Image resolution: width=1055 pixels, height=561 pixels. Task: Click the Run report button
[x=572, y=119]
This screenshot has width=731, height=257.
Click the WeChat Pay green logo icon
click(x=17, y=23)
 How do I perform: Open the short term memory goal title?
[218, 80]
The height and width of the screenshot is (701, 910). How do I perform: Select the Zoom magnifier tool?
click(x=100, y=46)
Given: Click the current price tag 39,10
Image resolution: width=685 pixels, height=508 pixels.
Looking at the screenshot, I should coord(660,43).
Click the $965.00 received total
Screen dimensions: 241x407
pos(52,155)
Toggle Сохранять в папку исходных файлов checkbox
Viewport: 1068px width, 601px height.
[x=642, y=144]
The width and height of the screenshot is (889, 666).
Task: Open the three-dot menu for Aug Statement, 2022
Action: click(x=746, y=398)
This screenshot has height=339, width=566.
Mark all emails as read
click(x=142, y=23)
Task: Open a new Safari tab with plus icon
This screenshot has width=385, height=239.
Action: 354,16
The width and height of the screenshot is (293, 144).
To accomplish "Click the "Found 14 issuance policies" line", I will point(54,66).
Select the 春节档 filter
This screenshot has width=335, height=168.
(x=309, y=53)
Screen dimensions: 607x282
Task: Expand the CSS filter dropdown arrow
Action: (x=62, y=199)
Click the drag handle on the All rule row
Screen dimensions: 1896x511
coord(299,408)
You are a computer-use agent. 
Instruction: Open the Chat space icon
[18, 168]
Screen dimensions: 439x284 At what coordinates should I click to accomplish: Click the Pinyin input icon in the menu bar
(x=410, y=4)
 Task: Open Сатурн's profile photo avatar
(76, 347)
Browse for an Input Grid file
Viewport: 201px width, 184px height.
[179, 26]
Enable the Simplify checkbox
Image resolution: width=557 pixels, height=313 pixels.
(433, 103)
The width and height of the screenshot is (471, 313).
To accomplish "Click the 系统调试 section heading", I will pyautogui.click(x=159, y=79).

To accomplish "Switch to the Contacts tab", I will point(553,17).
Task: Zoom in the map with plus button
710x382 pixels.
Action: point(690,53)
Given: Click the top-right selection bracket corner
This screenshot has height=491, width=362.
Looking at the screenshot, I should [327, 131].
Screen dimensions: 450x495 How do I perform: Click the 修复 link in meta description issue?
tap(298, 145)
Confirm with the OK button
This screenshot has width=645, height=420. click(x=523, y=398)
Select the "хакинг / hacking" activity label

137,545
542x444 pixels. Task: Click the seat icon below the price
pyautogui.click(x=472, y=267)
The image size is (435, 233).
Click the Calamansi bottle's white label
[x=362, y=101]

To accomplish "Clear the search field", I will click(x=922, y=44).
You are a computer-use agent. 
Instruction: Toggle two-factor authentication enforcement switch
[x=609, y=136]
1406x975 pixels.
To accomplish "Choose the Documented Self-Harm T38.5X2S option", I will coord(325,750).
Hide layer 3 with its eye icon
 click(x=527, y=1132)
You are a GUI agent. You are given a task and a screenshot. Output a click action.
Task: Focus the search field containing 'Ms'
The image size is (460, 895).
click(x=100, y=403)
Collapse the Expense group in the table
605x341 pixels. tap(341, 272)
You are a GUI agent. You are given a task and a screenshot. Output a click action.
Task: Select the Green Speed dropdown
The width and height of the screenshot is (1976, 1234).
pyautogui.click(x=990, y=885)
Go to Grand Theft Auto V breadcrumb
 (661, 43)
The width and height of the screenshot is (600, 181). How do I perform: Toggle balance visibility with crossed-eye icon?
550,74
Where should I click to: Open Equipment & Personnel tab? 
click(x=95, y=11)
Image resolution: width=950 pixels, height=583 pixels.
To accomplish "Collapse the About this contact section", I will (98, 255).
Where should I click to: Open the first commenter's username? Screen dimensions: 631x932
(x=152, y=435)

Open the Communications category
--------------------------------------------------
> **Work to complete**:
Word for word, transcribe the entire listing shown above.

> **Task answer**:
Image resolution: width=1055 pixels, height=561 pixels. Task: Click the Run report button
[x=572, y=119]
This screenshot has width=731, height=257.
Click the WeChat Pay green logo icon
click(x=17, y=23)
 How do I perform: Open the short term memory goal title?
[218, 80]
The height and width of the screenshot is (701, 910). How do I perform: Select the Zoom magnifier tool?
click(x=100, y=46)
Given: Click the current price tag 39,10
Image resolution: width=685 pixels, height=508 pixels.
Looking at the screenshot, I should coord(660,43).
Click the $965.00 received total
Screen dimensions: 241x407
pos(52,155)
Toggle Сохранять в папку исходных файлов checkbox
Viewport: 1068px width, 601px height.
[x=642, y=144]
The width and height of the screenshot is (889, 666).
Task: Open the three-dot menu for Aug Statement, 2022
Action: click(x=746, y=398)
This screenshot has height=339, width=566.
Mark all emails as read
click(x=142, y=23)
Task: Open a new Safari tab with plus icon
This screenshot has width=385, height=239.
Action: 354,16
The width and height of the screenshot is (293, 144).
To accomplish "Click the "Found 14 issuance policies" line", I will point(54,66).
Select the 春节档 filter
This screenshot has width=335, height=168.
(x=309, y=53)
Screen dimensions: 607x282
Task: Expand the CSS filter dropdown arrow
Action: (x=62, y=199)
Click the drag handle on the All rule row
Screen dimensions: 1896x511
coord(299,408)
You are a computer-use agent. 
Instruction: Open the Chat space icon
[18, 168]
Screen dimensions: 439x284 At what coordinates should I click to accomplish: Click the Pinyin input icon in the menu bar
(x=410, y=4)
 Task: Open Сатурн's profile photo avatar
(76, 347)
Browse for an Input Grid file
Viewport: 201px width, 184px height.
[179, 26]
Enable the Simplify checkbox
Image resolution: width=557 pixels, height=313 pixels.
(433, 103)
The width and height of the screenshot is (471, 313).
To accomplish "Click the 系统调试 section heading", I will pyautogui.click(x=159, y=79).

To accomplish "Switch to the Contacts tab", I will point(553,17).
Task: Zoom in the map with plus button
710x382 pixels.
Action: point(690,53)
Given: Click the top-right selection bracket corner
This screenshot has height=491, width=362.
Looking at the screenshot, I should [327, 131].
Screen dimensions: 450x495 How do I perform: Click the 修复 link in meta description issue?
tap(298, 145)
Confirm with the OK button
This screenshot has width=645, height=420. click(x=523, y=398)
Select the "хакинг / hacking" activity label

137,545
542x444 pixels. Task: Click the seat icon below the price
pyautogui.click(x=472, y=267)
The image size is (435, 233).
Click the Calamansi bottle's white label
[x=362, y=101]

To accomplish "Clear the search field", I will click(x=922, y=44).
You are a computer-use agent. 
Instruction: Toggle two-factor authentication enforcement switch
[x=609, y=136]
1406x975 pixels.
To accomplish "Choose the Documented Self-Harm T38.5X2S option", I will coord(325,750).
Hide layer 3 with its eye icon
 click(x=527, y=1132)
You are a GUI agent. You are given a task and a screenshot. Output a click action.
Task: Focus the search field containing 'Ms'
The image size is (460, 895).
click(x=100, y=403)
Collapse the Expense group in the table
605x341 pixels. tap(341, 272)
You are a GUI agent. You are given a task and a screenshot. Output a click action.
Task: Select the Green Speed dropdown
The width and height of the screenshot is (1976, 1234).
pyautogui.click(x=990, y=885)
Go to Grand Theft Auto V breadcrumb
 (661, 43)
The width and height of the screenshot is (600, 181). How do I perform: Toggle balance visibility with crossed-eye icon?
550,74
Where should I click to: Open Equipment & Personnel tab? 
click(x=95, y=11)
Image resolution: width=950 pixels, height=583 pixels.
To accomplish "Collapse the About this contact section", I will (98, 255).
Where should I click to: Open the first commenter's username? Screen dimensions: 631x932
(x=152, y=435)

Open the Communications category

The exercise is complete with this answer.